** Records shown **
● ● ●
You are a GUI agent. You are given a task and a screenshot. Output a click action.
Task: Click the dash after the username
● ● ●
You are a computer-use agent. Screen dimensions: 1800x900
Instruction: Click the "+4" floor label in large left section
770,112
● ● ●
** Your assignment **
Would you retype exactly the lines above, from the line with "You are a GUI" to the line with "Task: Click the dash after the username", with both end lines kept and nothing more?

** Answer space **
You are a GUI agent. You are given a task and a screenshot. Output a click action.
Task: Click the dash after the username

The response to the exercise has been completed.